Les partenaires sociaux se retrouveront le 19 juillet pour une nouvelle séance de négociation, au cours de laquelle ils doivent arrêter les critères de pénibilité. Et là, les choses s'annoncent difficiles. Certes, les écarts d'espérance de vie en fonction du métier exercé constituent un critère de départ à la retraite anticipé pour les syndicats comme pour le patronat. Mais le Medef souhaite que les critères ne soient pas clairement précisés dans l'accord national interprofessionnel, renvoyant pour cela à des négociations de branches. Surtout, il envisage la définition de critères d'éligibilité à un dispositif de préretraite qui n'aurait rien de "systématique".

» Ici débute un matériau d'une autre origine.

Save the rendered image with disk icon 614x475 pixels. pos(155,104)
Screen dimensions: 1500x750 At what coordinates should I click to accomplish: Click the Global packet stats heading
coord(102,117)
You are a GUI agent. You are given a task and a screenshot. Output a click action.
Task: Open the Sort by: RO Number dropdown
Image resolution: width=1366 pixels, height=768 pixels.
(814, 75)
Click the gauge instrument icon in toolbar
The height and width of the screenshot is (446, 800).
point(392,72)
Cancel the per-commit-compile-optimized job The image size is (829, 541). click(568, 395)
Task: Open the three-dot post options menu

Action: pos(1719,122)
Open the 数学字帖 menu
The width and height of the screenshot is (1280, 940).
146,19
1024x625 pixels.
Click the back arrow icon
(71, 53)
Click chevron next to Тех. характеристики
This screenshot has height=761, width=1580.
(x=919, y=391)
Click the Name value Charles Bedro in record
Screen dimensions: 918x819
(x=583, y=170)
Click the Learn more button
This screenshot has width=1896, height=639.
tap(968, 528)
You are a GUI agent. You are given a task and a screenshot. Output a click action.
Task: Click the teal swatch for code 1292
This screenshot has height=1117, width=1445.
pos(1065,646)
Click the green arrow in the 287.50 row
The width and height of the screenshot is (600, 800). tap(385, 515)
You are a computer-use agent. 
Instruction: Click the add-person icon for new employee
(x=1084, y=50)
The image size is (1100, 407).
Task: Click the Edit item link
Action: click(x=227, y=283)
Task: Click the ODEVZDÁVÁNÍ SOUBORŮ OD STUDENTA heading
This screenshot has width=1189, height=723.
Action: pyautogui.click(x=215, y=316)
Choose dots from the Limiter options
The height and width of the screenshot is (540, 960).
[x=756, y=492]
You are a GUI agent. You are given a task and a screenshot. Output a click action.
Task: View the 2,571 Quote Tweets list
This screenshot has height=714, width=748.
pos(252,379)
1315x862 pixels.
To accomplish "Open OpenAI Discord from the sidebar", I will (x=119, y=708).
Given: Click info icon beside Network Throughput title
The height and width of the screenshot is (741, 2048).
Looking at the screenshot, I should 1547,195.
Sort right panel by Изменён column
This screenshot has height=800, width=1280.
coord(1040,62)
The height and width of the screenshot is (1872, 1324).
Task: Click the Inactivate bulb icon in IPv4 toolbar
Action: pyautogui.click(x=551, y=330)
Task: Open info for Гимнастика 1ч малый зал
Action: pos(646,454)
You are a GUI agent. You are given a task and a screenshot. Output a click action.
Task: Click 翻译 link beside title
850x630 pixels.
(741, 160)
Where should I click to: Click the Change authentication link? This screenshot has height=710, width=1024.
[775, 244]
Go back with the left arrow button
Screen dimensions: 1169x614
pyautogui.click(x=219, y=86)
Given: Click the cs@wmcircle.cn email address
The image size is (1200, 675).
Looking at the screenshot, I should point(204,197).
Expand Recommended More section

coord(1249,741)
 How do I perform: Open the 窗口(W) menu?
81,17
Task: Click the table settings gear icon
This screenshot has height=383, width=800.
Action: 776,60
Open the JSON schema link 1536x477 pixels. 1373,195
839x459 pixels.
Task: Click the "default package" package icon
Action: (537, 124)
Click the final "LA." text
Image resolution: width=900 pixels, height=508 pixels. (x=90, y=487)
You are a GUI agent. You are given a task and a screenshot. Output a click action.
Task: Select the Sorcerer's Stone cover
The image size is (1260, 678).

A l'inverse, les syndicats souhaitent arrêter au niveau national des critères précis qui s'appliqueraient à tous les salariés. "L'accord interprofessionnel doit être un minima pour toutes les branches et toutes les entreprises", insiste Danièle Karniewicz (CGC). Si nous ne parvenons pas à un accord, c'est l'Etat qui prendra la main sur la question". Il n'a en effet pas échappé aux partenaires sociaux que parmi les conférences sociales organisées à la rentrée par le gouvernement, l'une portera sur les conditions de travail. "On va parler de la pénibilité à cette conférence. Ce serait bien qu'on avance d'ici là sur la question pour avoir notre mot à dire", estime Denis Gautier-Sauvagnac. FO souhaite aboutir à un accord avant la négociation retraite de 2008.